• Work to do: Please repeat everything from the line containing "Image resolution: width=725" down to the end of the records, word for word, leaving out the pictures.

• Dataset records:
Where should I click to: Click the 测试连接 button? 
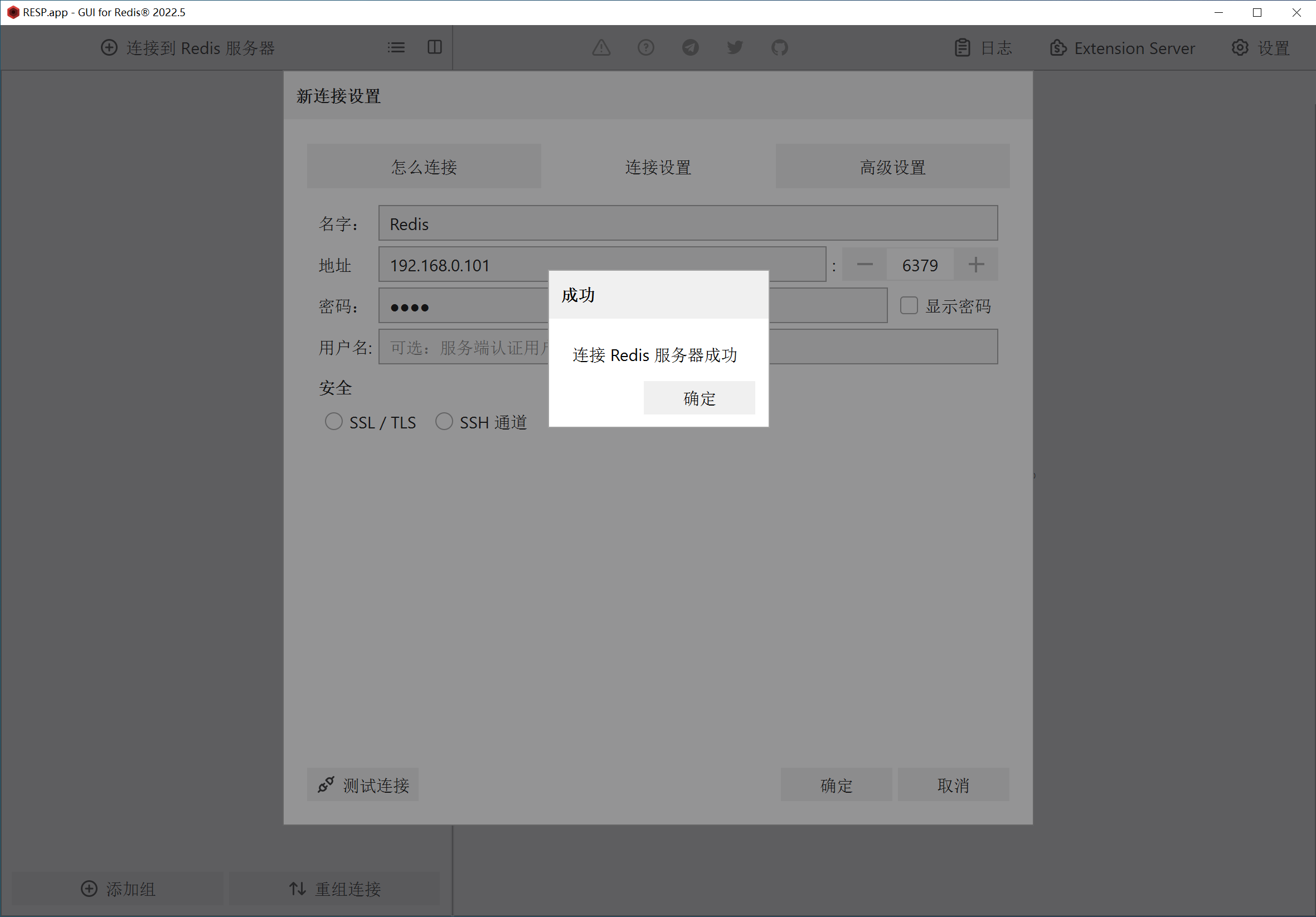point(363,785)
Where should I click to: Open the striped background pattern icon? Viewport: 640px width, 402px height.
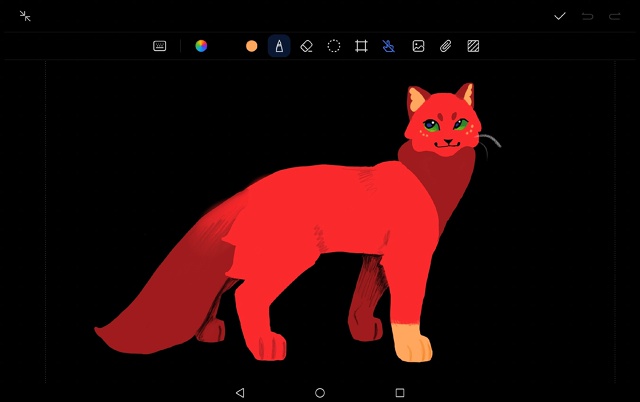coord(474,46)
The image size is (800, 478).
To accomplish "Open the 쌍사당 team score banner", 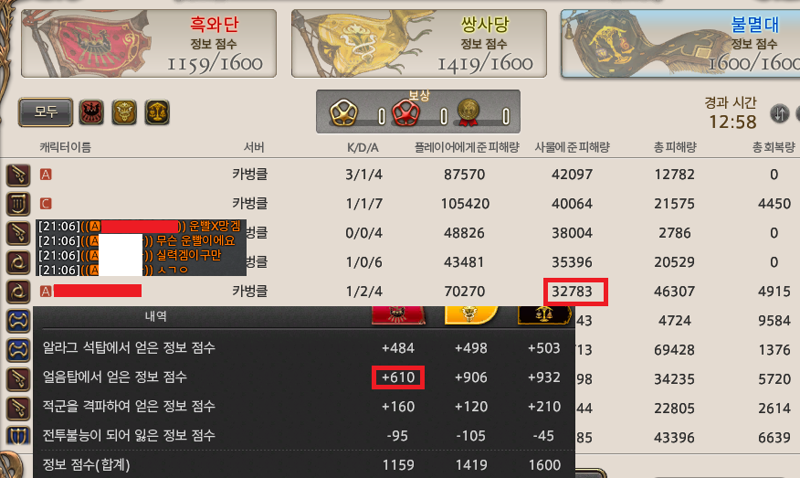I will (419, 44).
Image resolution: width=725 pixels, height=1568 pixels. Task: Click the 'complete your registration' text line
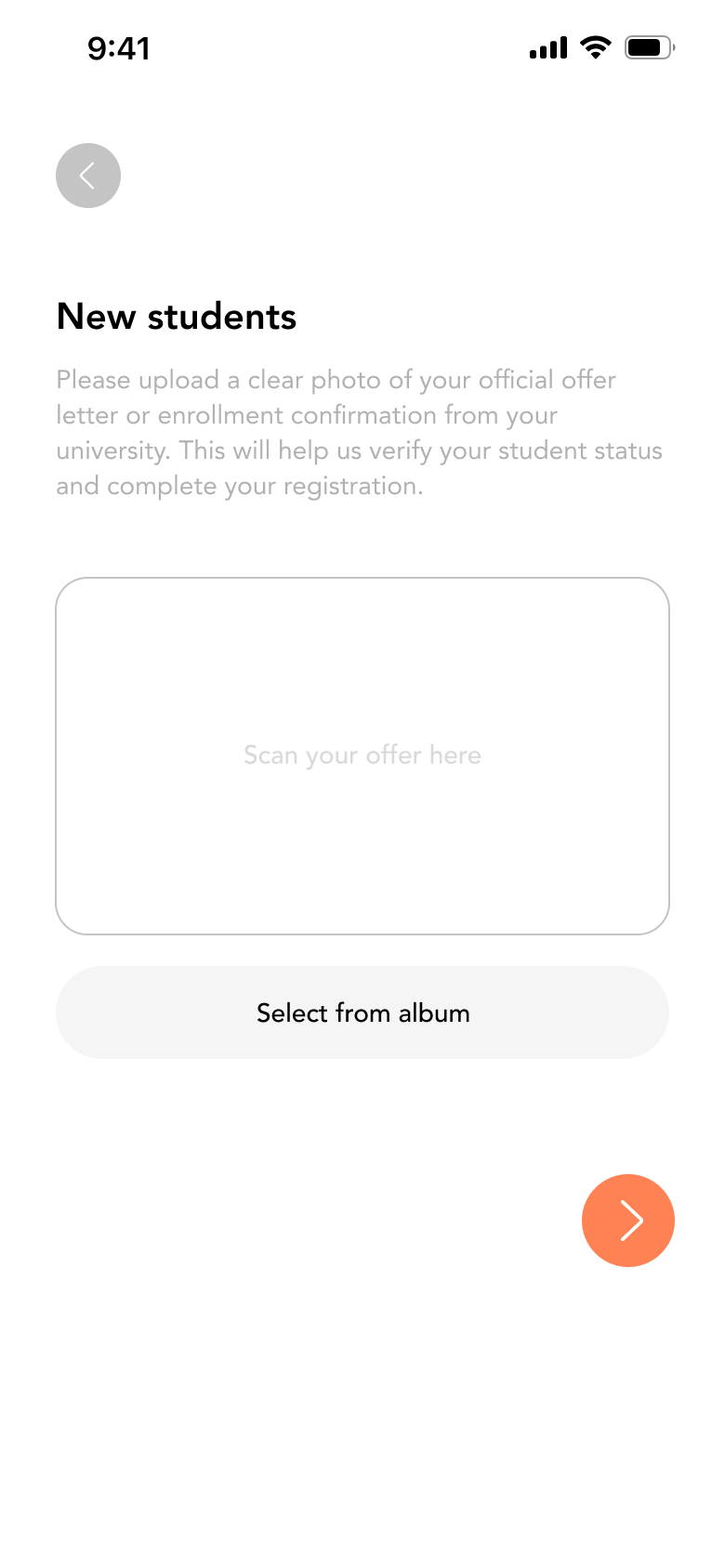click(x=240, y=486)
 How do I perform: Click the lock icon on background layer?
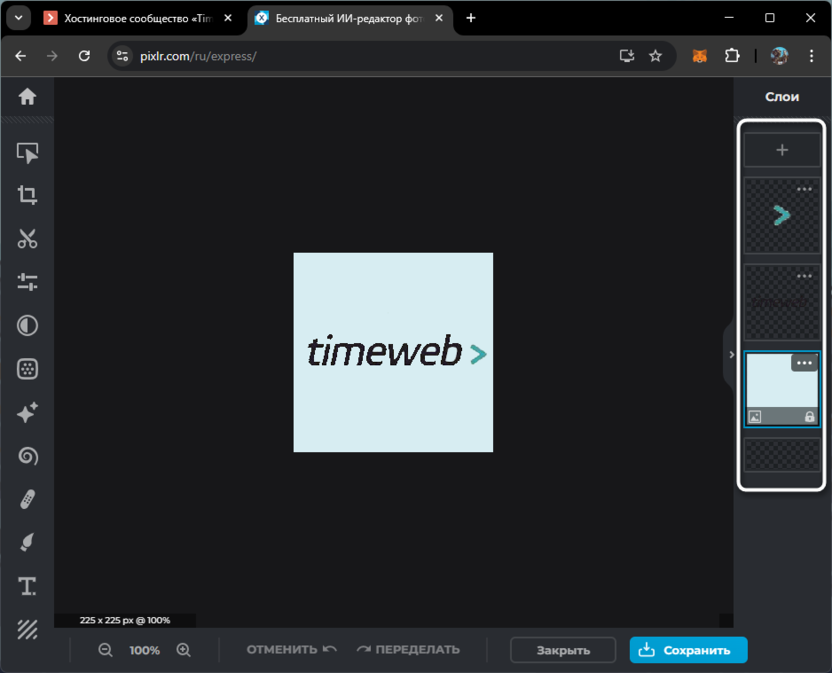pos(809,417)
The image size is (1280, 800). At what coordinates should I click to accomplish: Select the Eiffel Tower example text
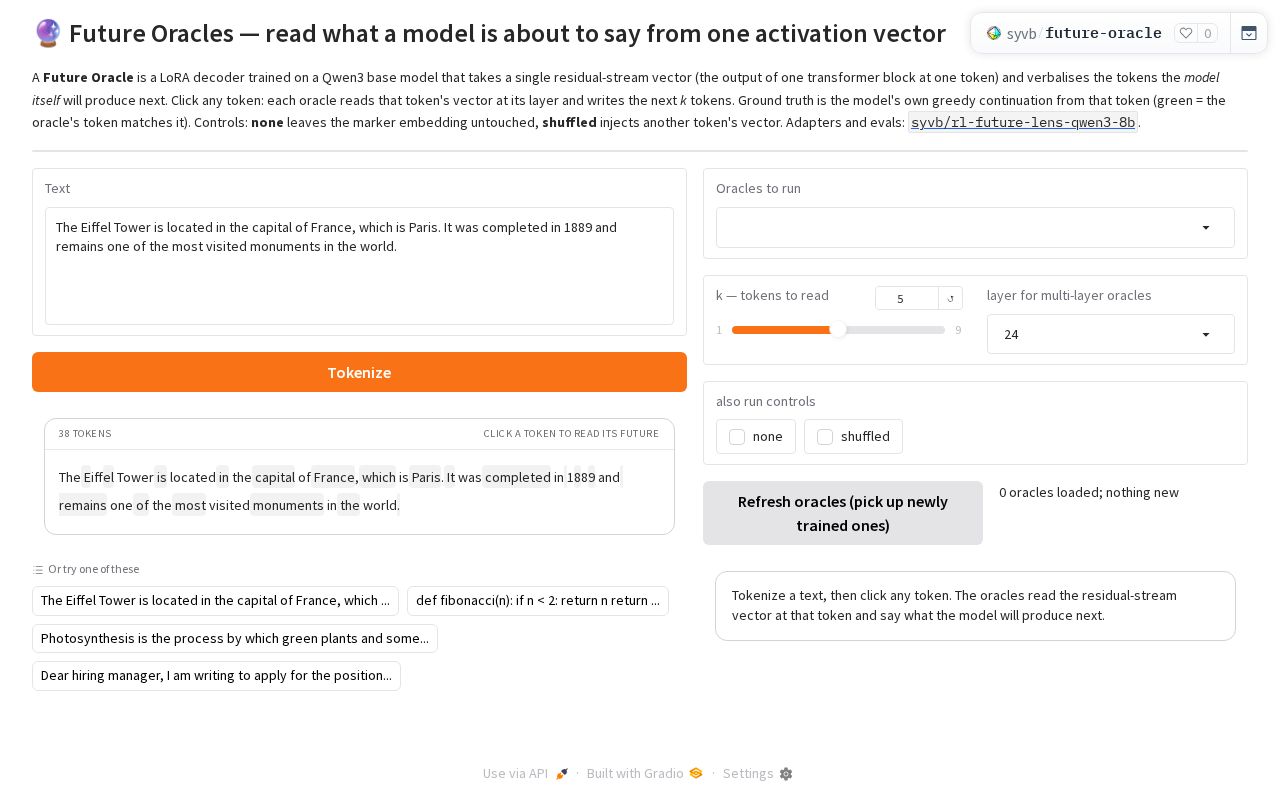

• Full output:
Image resolution: width=725 pixels, height=1568 pixels. Task: Click the 'complete your registration' text line
click(x=240, y=486)
 How do I perform: Click the lock icon on background layer?
pos(809,417)
The image size is (1280, 800). At what coordinates should I click to accomplish: Select the Eiffel Tower example text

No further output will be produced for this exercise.